L. DeWayne collection of folk-related publications, 1944-2014
Scope and Contents
Contains periodicals collected by L. DeWayne Young. The substantial content reflects folk dance and culture all over the world. Most of the publications were collected as a subscriber, and are incomplete sets. The exception is Viltis Magazine, of which Young was a co-editor for fifteen years. Dates range from 1944-2014.
- Publication: 1944-2014
- Young, L. DeWayne (creator, Person)
Conditions Governing Access
Open for public research.
Conditions Governing Use
It is the responsibility of the researcher to obtain any necessary copyright clearances. Permission to publish material from the L. DeWayne Young collection on folk dancing must be obtained from the Supervisor of Reference Services and/or the L. Tom Perry Special Collections Board of Curators.
L. DeWayne Young (1938- ) is not only an avid folk dancer, but a well established teacher and promoter of the folk arts.
Young danced with, and helped organize, the original Brigham Young University International Folk Dancers in 1956 under the direction of Janie Thompson and Mary Bee Jensen.

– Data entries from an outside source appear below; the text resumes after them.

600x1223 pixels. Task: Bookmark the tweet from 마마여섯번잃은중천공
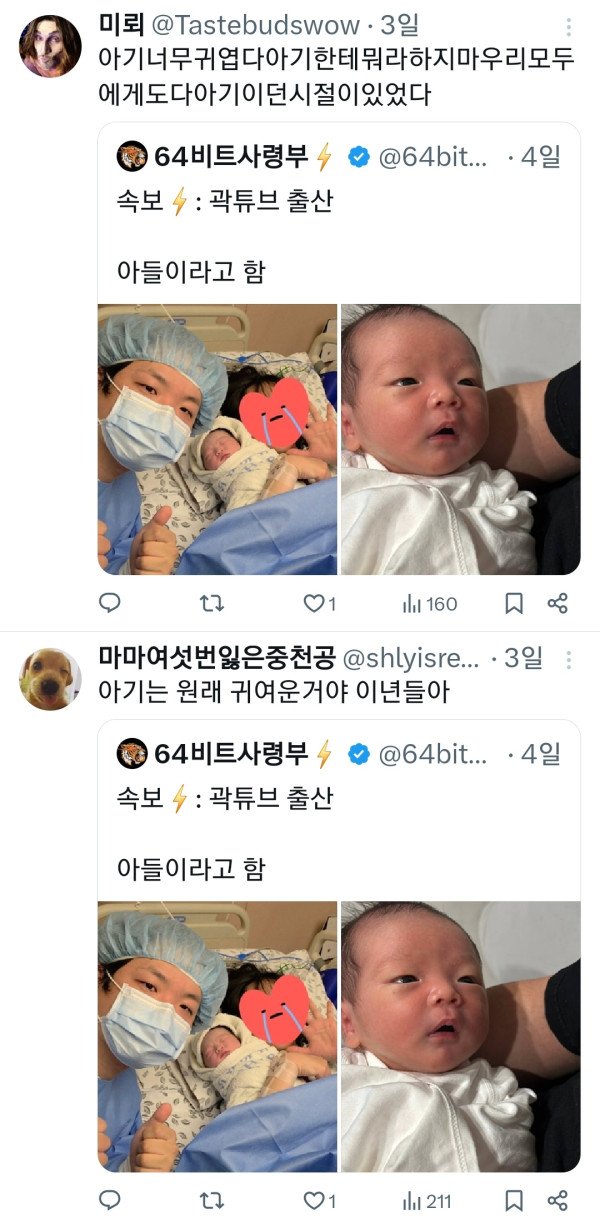point(513,1200)
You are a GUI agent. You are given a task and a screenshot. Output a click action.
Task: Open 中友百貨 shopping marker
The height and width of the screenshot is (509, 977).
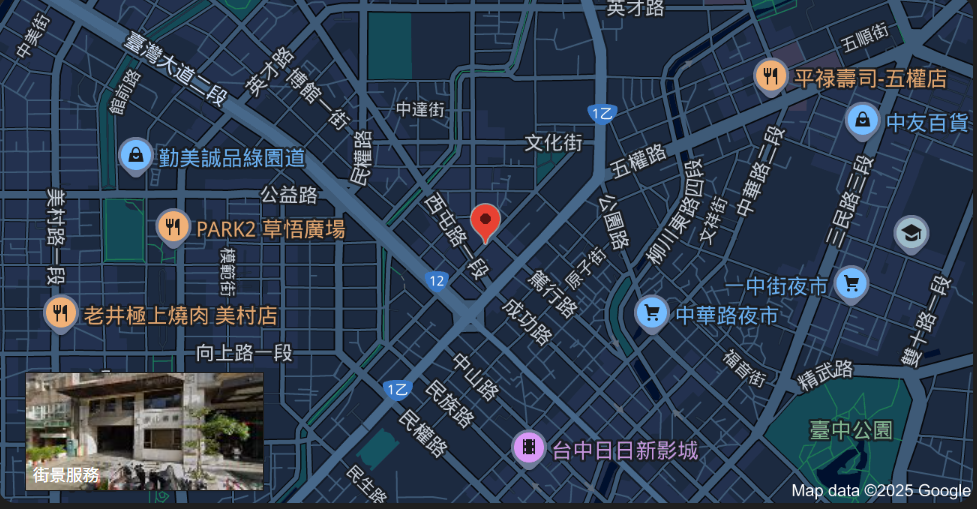[x=862, y=121]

After graduating from Brigham Young University, Young danced and taught intermittently at BYU, BYU-Hawaii, BYU-Idaho and Idaho State University, also teaching at Lloyd Shaw Foundation workshops and conducting many other folk dance workshops throughout the United States on the way.
In 1986 Young, along with Mary Bee Jensen, George Frandsen, and Vytautas F. Beliajus established the National Folk Organization. This organization was established for the preservation and promotion of the folk art traditions, and as a tribute to the staying power of international folk dance.
Young served as co-editor for fifteen years on "Viltis," the folk magazine created by Vytautas F. Beliajus; Later publishing the Index to Fifty Years of Viltis: 1944-1994 and the biography Mr. Folk Dance USA, Vytautas F. Beliajus: Memoirs of a Lithuanian Immigrant.
L. DeWayne Young still travels extensively, participating in international folk dance festivals in Poland, Ukraine, Czech Republic, and Puerto Rico.